Had my check engine light come on and off for a couple of days, now it is on all the time. I took it to a respected local shop and they came up with the P1296 error code, the reaserch that i have done tells me that it relates to a cooling system malfunction. I was wondring if you anybody knows how i can fix this without going to the dealer, have not had good experience's with the factory repair shop. Also came back with a code that says my coolant temp value is high, but my temp gauge never goes past 190 and i am not losing any coolant that i can find, no drips on garage floor. any help would be great!! 2002 golf 2.0L 33,300 miles. the only mods that i have done are a neuspeed p-flow, and put on a magnaflow.
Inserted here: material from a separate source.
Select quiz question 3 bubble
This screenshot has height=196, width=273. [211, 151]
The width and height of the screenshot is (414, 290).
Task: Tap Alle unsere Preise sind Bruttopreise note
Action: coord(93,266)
_Modified by mamixon at 1:53 AM 2-20-2004_


----------



## 97 Golf SC (Nov 14, 2001)

*Re: Erroe code P1296 "cooling system malfunction" (mamixon)*

your car has several coolant temp guages. One is for your temperature guage on your dash, and a second is for the ECU to know the coolant temp. Both are physically different sensors. I am guessing that since your guage is working, then the second sensor is bad. Which is throwing your P1296 code. and your coolant temp value too high. 
So all in all I think it is the temp sensor for your ecu. Not a major problem and any service shop should be able to do. Heck you can probably do it since they are held in with little clips.


----------



## mamixon (Feb 19, 2004)

Thanks for the help!, now that you have me interested in doing it myself can you tell me where the second sensor is located?


----------



## veedubtek (Feb 1, 2003)

*Re: (mamixon)*

Your still under warranty, why not get it replaced free?
In any case, it's a snap job. You have the old style sensor still, which is terrible and fails all the time. It is a black sensor with 4 pins, located in the plastic flange on the side of the head. Buy the new sensor at the dealer (4 pin green) and o-ring seal for less than $5. Replace while the engine is cold and you won't lose much coolant if any.


----------